William L. Kerr, Midland, Tex., for plaintiff-appellee.
Appeal from the United States District Court for the Western District of Texas.
Before GOLDBERG, AINSWORTH and HILL, Circuit Judges.
In this eminent domain proceeding several parties asserted conflicting ownership claims to the land in question and hence to the compensation award paid into the court. The district court granted the appellee's motion for summary judgment finding that Charles Spencer had good limitation title to the land in question.1 The only issue on appeal is whether the district court correctly granted the summary judgment motion.2
The appellant, in opposing the grant of summary judgment, argued that Spencer's limitation title was not established as a matter of law. The appellant did not, however, show that he had a superior claim to the property in question. For this reason, the appellant failed to effectively countervail the appellee's motion for summary judgment.

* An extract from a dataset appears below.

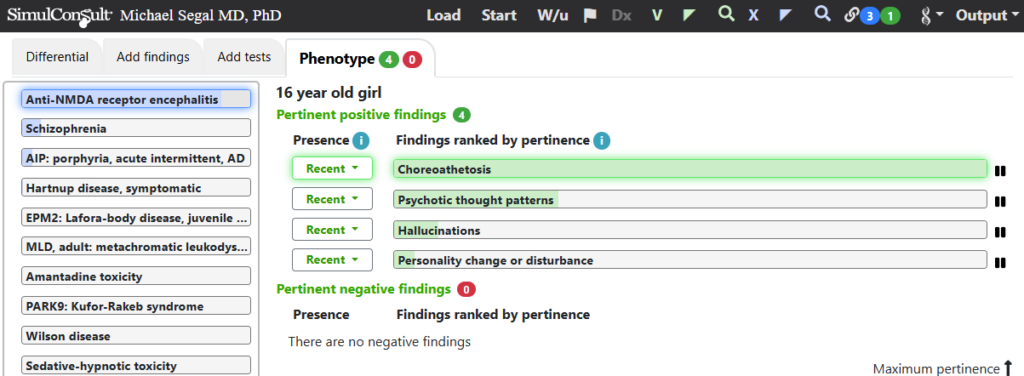Click the green magnifier search icon
Viewport: 1024px width, 376px height.
(x=726, y=14)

An eminent domain proceeding to determine who has title to the property is properly treated as a proceeding in the nature of interpleader. Hardison v. McCreary, 304 F.2d 699 (5th Cir. 1962). The burden on the prevailing claimant is simply to show that his claim is superior to that of the other. Id. Since the appellant did not establish any basis for his claim to the property, Spencer's claim based on his possession and use of the property for statutory period, whether or not it is sufficient to establish limitation title as a matter of law, is clearly superior to the appellant's claim. See Nichols, Eminent Domain, § 5.2(3) at 5-42 (1976). Therefore, the grant of summary judgment was proper and it is affirmed.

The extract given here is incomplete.